Boulder unearthed in 1971 that some believe shows Tom Skelton's footprints.

 

After this alteration of the landscape, sightings of Wild Tom Skelton's ghost diminished greatly, though some veteran railroaders reported to have seen the apparition well into the 20th century. By the 1950s the story of the ghost of Packsaddle Gap had become largely forgotten, until a peculiar event rekindled interest in the legend. In June of 1971, the landscape was once again altered, this time by the Penn View Mountain Railroad. During the excavation a large sandstone boulder slid down an embankment, and workers were astonished to discover two crystal-clear moccasin imprints embedded in the rock.
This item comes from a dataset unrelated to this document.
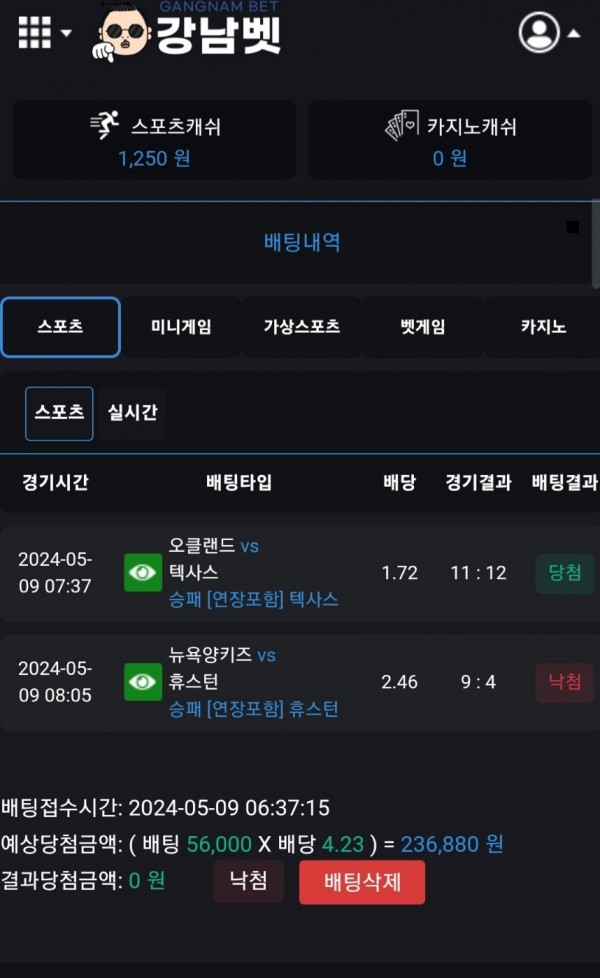Click the 배팅내역 heading

[301, 242]
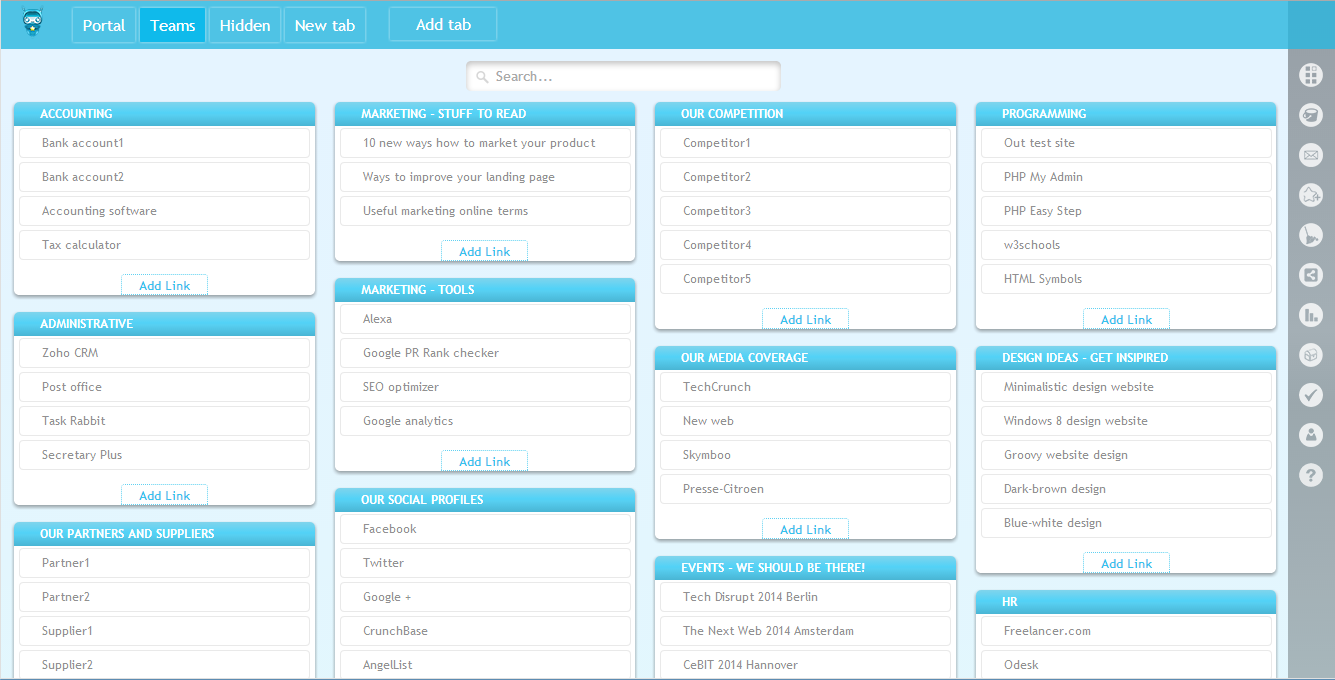Click Add Link under Our Competition
Image resolution: width=1335 pixels, height=680 pixels.
pos(805,320)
 Could these be the footprints of Wild Tom Skelton? Perhaps it was on this boulder Tom stood when he watched the McDowell cabin being swept away by the raging waters of the Conemaugh River. Or perhaps these were the moccasins worn by Maria McDowell on day of her tragic and unfortunate death. And perhaps the answer to this riddle is still waiting to be found in the rocky hollow of Packsaddle Gap.